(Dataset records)
....

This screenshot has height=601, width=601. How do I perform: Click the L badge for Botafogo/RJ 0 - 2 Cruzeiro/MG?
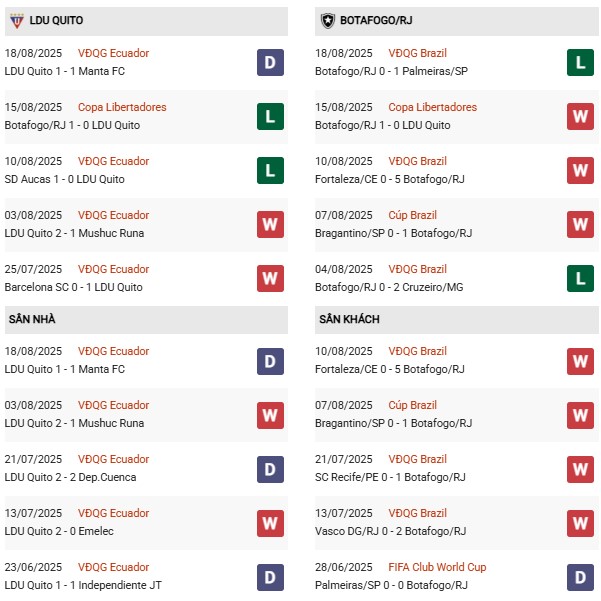pos(581,278)
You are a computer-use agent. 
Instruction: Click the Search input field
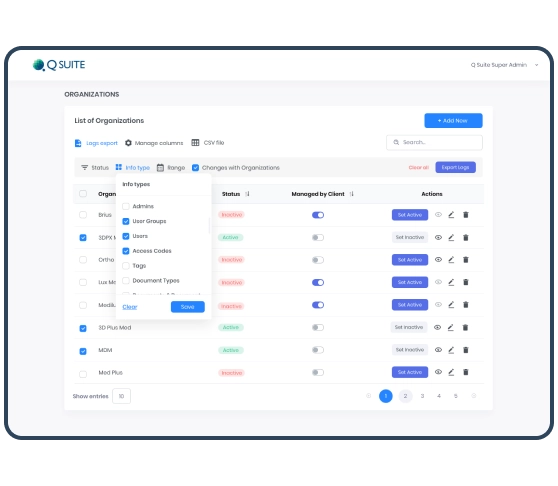point(434,142)
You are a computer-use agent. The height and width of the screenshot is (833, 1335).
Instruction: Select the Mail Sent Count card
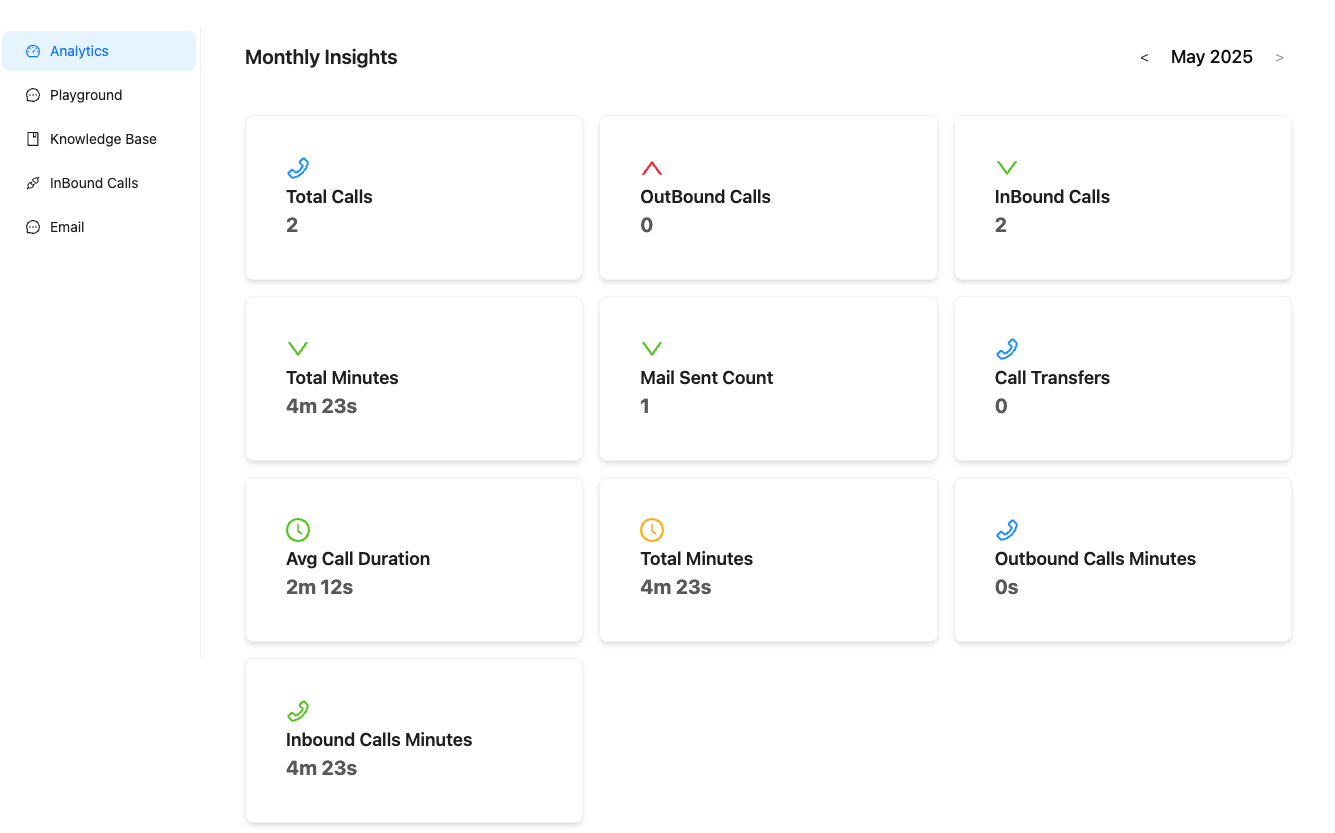pos(768,378)
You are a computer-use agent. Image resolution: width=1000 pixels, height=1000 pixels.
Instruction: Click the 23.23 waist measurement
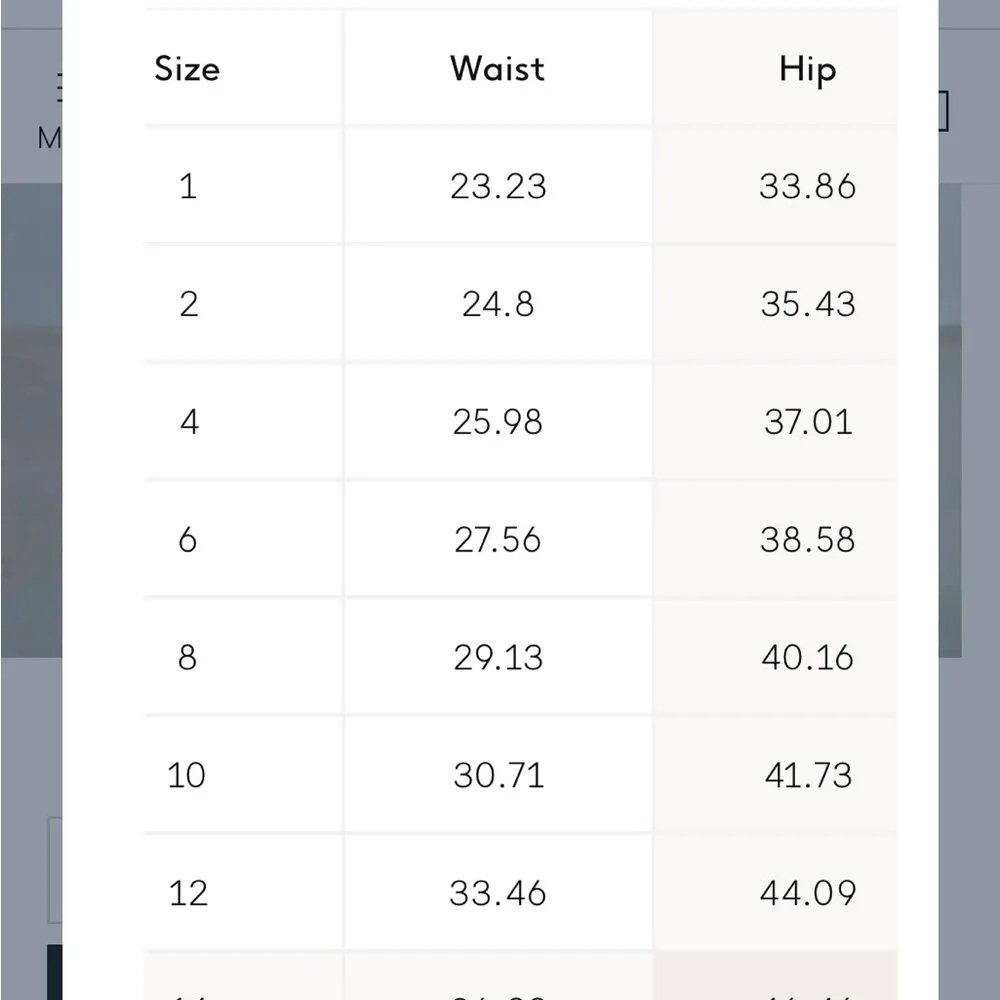[498, 187]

....

Copy out each line of the records that holds the string "agent".

You are a computer-use agent. 
You are a computer-use agent. The height and width of the screenshot is (833, 1335).
You are a computer-use agent. Image resolution: width=1000 pixels, height=1000 pixels.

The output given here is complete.